• _What is expected_:
Repeat every entry, word for word, leaving no line out.

• _Records provided_:
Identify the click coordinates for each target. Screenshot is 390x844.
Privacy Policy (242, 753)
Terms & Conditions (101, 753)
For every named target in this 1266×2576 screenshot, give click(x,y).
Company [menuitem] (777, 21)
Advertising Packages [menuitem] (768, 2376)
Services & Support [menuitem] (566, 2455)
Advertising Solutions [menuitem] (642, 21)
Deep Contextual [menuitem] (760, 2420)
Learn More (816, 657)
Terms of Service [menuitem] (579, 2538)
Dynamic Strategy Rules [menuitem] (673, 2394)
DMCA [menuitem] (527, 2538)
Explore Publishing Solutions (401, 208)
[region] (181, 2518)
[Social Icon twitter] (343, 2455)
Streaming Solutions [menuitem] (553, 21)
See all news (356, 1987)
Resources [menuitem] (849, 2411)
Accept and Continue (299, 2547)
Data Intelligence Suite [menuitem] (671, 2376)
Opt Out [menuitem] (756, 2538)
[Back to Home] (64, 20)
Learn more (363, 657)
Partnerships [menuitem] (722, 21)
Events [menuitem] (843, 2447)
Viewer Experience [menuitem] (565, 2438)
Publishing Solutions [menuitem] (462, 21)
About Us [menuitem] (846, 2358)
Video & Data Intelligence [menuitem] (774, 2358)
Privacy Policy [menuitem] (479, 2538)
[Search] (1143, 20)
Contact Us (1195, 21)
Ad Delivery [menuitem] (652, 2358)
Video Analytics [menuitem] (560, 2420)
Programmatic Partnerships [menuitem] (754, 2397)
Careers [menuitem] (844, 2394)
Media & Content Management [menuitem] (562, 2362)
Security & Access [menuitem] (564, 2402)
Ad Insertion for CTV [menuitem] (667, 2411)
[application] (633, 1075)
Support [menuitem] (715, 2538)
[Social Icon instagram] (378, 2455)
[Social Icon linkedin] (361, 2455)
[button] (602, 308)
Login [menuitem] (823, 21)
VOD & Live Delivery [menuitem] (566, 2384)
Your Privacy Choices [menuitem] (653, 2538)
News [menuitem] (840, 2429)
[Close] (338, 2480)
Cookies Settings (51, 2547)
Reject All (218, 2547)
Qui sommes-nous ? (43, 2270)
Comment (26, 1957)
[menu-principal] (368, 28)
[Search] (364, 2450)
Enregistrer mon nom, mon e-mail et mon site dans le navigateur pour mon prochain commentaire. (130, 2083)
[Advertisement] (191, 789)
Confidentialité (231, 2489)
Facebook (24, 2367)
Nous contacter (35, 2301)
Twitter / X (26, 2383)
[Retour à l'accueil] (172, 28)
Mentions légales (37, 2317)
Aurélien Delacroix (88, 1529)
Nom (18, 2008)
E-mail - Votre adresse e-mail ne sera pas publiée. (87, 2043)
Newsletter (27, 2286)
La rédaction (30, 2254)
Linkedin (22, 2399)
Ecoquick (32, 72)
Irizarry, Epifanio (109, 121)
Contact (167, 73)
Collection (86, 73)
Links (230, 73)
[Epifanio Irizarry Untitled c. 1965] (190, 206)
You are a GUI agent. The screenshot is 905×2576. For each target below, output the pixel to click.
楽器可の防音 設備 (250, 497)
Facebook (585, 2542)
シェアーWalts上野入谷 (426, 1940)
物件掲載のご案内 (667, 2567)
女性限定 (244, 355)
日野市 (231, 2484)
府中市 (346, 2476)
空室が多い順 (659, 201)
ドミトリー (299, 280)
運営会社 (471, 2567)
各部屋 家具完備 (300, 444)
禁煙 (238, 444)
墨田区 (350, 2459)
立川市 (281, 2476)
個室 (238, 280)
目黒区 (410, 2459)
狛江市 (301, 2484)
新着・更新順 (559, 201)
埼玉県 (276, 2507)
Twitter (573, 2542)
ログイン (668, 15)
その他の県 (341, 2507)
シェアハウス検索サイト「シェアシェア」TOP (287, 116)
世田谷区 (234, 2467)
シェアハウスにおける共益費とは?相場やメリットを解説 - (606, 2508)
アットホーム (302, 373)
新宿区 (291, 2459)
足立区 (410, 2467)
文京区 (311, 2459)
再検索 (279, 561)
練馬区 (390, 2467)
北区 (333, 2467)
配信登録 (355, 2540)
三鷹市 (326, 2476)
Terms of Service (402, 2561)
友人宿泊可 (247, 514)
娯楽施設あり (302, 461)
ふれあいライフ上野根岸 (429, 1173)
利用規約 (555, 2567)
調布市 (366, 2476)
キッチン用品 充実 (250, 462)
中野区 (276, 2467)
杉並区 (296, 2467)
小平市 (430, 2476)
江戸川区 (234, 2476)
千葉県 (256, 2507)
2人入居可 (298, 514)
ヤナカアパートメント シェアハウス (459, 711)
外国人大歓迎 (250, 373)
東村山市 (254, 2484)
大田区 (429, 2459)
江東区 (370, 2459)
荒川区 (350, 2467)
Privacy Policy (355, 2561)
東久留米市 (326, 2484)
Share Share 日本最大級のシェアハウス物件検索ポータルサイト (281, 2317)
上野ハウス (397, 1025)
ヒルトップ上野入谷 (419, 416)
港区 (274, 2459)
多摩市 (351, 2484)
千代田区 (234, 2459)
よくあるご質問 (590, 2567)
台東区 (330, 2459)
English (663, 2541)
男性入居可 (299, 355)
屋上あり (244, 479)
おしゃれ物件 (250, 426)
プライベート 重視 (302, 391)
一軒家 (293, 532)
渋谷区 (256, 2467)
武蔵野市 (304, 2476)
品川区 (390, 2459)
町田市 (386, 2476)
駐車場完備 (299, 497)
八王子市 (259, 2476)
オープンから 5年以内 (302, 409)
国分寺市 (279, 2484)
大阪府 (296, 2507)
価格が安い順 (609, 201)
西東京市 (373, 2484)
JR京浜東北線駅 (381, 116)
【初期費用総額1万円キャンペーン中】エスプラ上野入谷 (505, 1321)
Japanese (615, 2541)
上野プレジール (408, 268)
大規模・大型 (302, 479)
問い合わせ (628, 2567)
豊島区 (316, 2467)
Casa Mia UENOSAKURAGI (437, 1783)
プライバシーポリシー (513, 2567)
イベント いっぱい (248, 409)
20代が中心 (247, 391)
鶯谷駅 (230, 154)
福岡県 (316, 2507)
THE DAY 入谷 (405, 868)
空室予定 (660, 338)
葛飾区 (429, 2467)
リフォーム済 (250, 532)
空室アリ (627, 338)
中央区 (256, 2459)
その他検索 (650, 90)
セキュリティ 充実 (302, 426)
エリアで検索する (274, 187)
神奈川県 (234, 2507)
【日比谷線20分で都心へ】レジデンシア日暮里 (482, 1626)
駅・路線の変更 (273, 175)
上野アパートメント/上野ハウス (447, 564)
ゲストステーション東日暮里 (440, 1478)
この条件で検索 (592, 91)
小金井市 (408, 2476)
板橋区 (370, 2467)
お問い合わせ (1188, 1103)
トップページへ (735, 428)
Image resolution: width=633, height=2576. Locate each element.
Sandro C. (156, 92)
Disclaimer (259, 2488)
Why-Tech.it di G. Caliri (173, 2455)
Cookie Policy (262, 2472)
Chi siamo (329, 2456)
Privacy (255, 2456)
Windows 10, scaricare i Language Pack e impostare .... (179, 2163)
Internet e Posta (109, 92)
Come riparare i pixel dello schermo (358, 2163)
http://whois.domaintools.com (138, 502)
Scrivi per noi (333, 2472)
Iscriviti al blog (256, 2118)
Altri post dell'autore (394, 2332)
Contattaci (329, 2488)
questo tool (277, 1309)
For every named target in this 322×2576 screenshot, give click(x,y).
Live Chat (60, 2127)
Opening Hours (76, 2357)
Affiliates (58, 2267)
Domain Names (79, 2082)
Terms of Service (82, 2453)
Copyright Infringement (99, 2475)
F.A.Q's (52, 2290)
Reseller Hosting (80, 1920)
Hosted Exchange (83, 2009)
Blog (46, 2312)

• _Exercise response_:
Identify the click coordinates for each target. Screenshot is 390x844.
Privacy Policy (242, 753)
Terms & Conditions (101, 753)
For every named target in this 1266×2576 screenshot, give click(x,y).
Company [menuitem] (777, 21)
Advertising Packages [menuitem] (768, 2376)
Services & Support [menuitem] (566, 2455)
Advertising Solutions [menuitem] (642, 21)
Deep Contextual [menuitem] (760, 2420)
Learn More (816, 657)
Terms of Service [menuitem] (579, 2538)
Dynamic Strategy Rules [menuitem] (673, 2394)
DMCA [menuitem] (527, 2538)
Explore Publishing Solutions (401, 208)
[region] (181, 2518)
[Social Icon twitter] (343, 2455)
Streaming Solutions [menuitem] (553, 21)
See all news (356, 1987)
Resources [menuitem] (849, 2411)
Accept and Continue (299, 2547)
Data Intelligence Suite [menuitem] (671, 2376)
Opt Out [menuitem] (756, 2538)
[Back to Home] (64, 20)
Learn more (363, 657)
Partnerships [menuitem] (722, 21)
Events [menuitem] (843, 2447)
Viewer Experience [menuitem] (565, 2438)
Publishing Solutions [menuitem] (462, 21)
About Us [menuitem] (846, 2358)
Video & Data Intelligence [menuitem] (774, 2358)
Privacy Policy [menuitem] (479, 2538)
[Search] (1143, 20)
Contact Us (1195, 21)
Ad Delivery [menuitem] (652, 2358)
Video Analytics [menuitem] (560, 2420)
Programmatic Partnerships [menuitem] (754, 2397)
Careers [menuitem] (844, 2394)
Media & Content Management [menuitem] (562, 2362)
Security & Access [menuitem] (564, 2402)
Ad Insertion for CTV [menuitem] (667, 2411)
[application] (633, 1075)
Support [menuitem] (715, 2538)
[Social Icon instagram] (378, 2455)
[Social Icon linkedin] (361, 2455)
[button] (602, 308)
Login [menuitem] (823, 21)
VOD & Live Delivery [menuitem] (566, 2384)
Your Privacy Choices [menuitem] (653, 2538)
News [menuitem] (840, 2429)
[Close] (338, 2480)
Cookies Settings (51, 2547)
Reject All (218, 2547)
Qui sommes-nous ? (43, 2270)
Comment (26, 1957)
[menu-principal] (368, 28)
[Search] (364, 2450)
Enregistrer mon nom, mon e-mail et mon site dans le navigateur pour mon prochain commentaire. (130, 2083)
[Advertisement] (191, 789)
Confidentialité (231, 2489)
Facebook (24, 2367)
Nous contacter (35, 2301)
Twitter / X (26, 2383)
[Retour à l'accueil] (172, 28)
Mentions légales (37, 2317)
Aurélien Delacroix (88, 1529)
Nom (18, 2008)
E-mail - Votre adresse e-mail ne sera pas publiée. (87, 2043)
Newsletter (27, 2286)
La rédaction (30, 2254)
Linkedin (22, 2399)
Ecoquick (32, 72)
Irizarry, Epifanio (109, 121)
Contact (167, 73)
Collection (86, 73)
Links (230, 73)
[Epifanio Irizarry Untitled c. 1965] (190, 206)
You are a GUI agent. The screenshot is 905×2576. For each target below, output the pixel to click.
楽器可の防音 設備 (250, 497)
Facebook (585, 2542)
シェアーWalts上野入谷 (426, 1940)
物件掲載のご案内 (667, 2567)
女性限定 (244, 355)
日野市 (231, 2484)
府中市 (346, 2476)
空室が多い順 (659, 201)
ドミトリー (299, 280)
運営会社 (471, 2567)
各部屋 家具完備 (300, 444)
禁煙 (238, 444)
墨田区 (350, 2459)
立川市 (281, 2476)
個室 (238, 280)
目黒区 (410, 2459)
狛江市 (301, 2484)
新着・更新順 (559, 201)
埼玉県 (276, 2507)
Twitter (573, 2542)
ログイン (668, 15)
その他の県 (341, 2507)
シェアハウス検索サイト「シェアシェア」TOP (287, 116)
世田谷区 (234, 2467)
シェアハウスにおける共益費とは?相場やメリットを解説 - (606, 2508)
アットホーム (302, 373)
新宿区 (291, 2459)
足立区 (410, 2467)
文京区 (311, 2459)
再検索 (279, 561)
練馬区 (390, 2467)
北区 (333, 2467)
配信登録 (355, 2540)
三鷹市 (326, 2476)
Terms of Service (402, 2561)
友人宿泊可 (247, 514)
娯楽施設あり (302, 461)
ふれあいライフ上野根岸 (429, 1173)
利用規約 (555, 2567)
調布市 (366, 2476)
キッチン用品 充実 (250, 462)
中野区 (276, 2467)
杉並区 (296, 2467)
小平市 (430, 2476)
江戸川区 (234, 2476)
千葉県 (256, 2507)
2人入居可 (298, 514)
ヤナカアパートメント シェアハウス (459, 711)
外国人大歓迎 (250, 373)
東村山市 (254, 2484)
大田区 (429, 2459)
江東区 (370, 2459)
荒川区 (350, 2467)
Privacy Policy (355, 2561)
東久留米市 (326, 2484)
Share Share 日本最大級のシェアハウス物件検索ポータルサイト (281, 2317)
上野ハウス (397, 1025)
ヒルトップ上野入谷 (419, 416)
港区 (274, 2459)
多摩市 (351, 2484)
千代田区 (234, 2459)
よくあるご質問 (590, 2567)
台東区 (330, 2459)
English (663, 2541)
男性入居可 (299, 355)
屋上あり (244, 479)
おしゃれ物件 (250, 426)
プライベート 重視 (302, 391)
一軒家 (293, 532)
渋谷区 (256, 2467)
武蔵野市 (304, 2476)
品川区 (390, 2459)
町田市 (386, 2476)
駐車場完備 (299, 497)
八王子市 (259, 2476)
オープンから 5年以内 (302, 409)
国分寺市 (279, 2484)
大阪府 (296, 2507)
価格が安い順 (609, 201)
西東京市 (373, 2484)
JR京浜東北線駅 (381, 116)
【初期費用総額1万円キャンペーン中】エスプラ上野入谷 (505, 1321)
Japanese (615, 2541)
上野プレジール (408, 268)
大規模・大型 (302, 479)
問い合わせ (628, 2567)
豊島区 (316, 2467)
Casa Mia UENOSAKURAGI (437, 1783)
プライバシーポリシー (513, 2567)
イベント いっぱい (248, 409)
20代が中心 (247, 391)
鶯谷駅 (230, 154)
福岡県 (316, 2507)
THE DAY 入谷 (405, 868)
空室予定 (660, 338)
葛飾区 (429, 2467)
リフォーム済 (250, 532)
空室アリ (627, 338)
中央区 (256, 2459)
その他検索 (650, 90)
セキュリティ 充実 (302, 426)
エリアで検索する (274, 187)
神奈川県 (234, 2507)
【日比谷線20分で都心へ】レジデンシア日暮里 (482, 1626)
駅・路線の変更 (273, 175)
上野アパートメント/上野ハウス (447, 564)
ゲストステーション東日暮里 (440, 1478)
この条件で検索 (592, 91)
小金井市 (408, 2476)
板橋区 (370, 2467)
お問い合わせ (1188, 1103)
トップページへ (735, 428)
Image resolution: width=633, height=2576. Locate each element.
Sandro C. (156, 92)
Disclaimer (259, 2488)
Why-Tech.it di G. Caliri (173, 2455)
Cookie Policy (262, 2472)
Chi siamo (329, 2456)
Privacy (255, 2456)
Windows 10, scaricare i Language Pack e impostare .... (179, 2163)
Internet e Posta (109, 92)
Come riparare i pixel dello schermo (358, 2163)
http://whois.domaintools.com (138, 502)
Scrivi per noi (333, 2472)
Iscriviti al blog (256, 2118)
Altri post dell'autore (394, 2332)
Contattaci (329, 2488)
questo tool (277, 1309)
For every named target in this 322×2576 screenshot, give click(x,y).
Live Chat (60, 2127)
Opening Hours (76, 2357)
Affiliates (58, 2267)
Domain Names (79, 2082)
Terms of Service (82, 2453)
Copyright Infringement (99, 2475)
F.A.Q's (52, 2290)
Reseller Hosting (80, 1920)
Hosted Exchange (83, 2009)
Blog (46, 2312)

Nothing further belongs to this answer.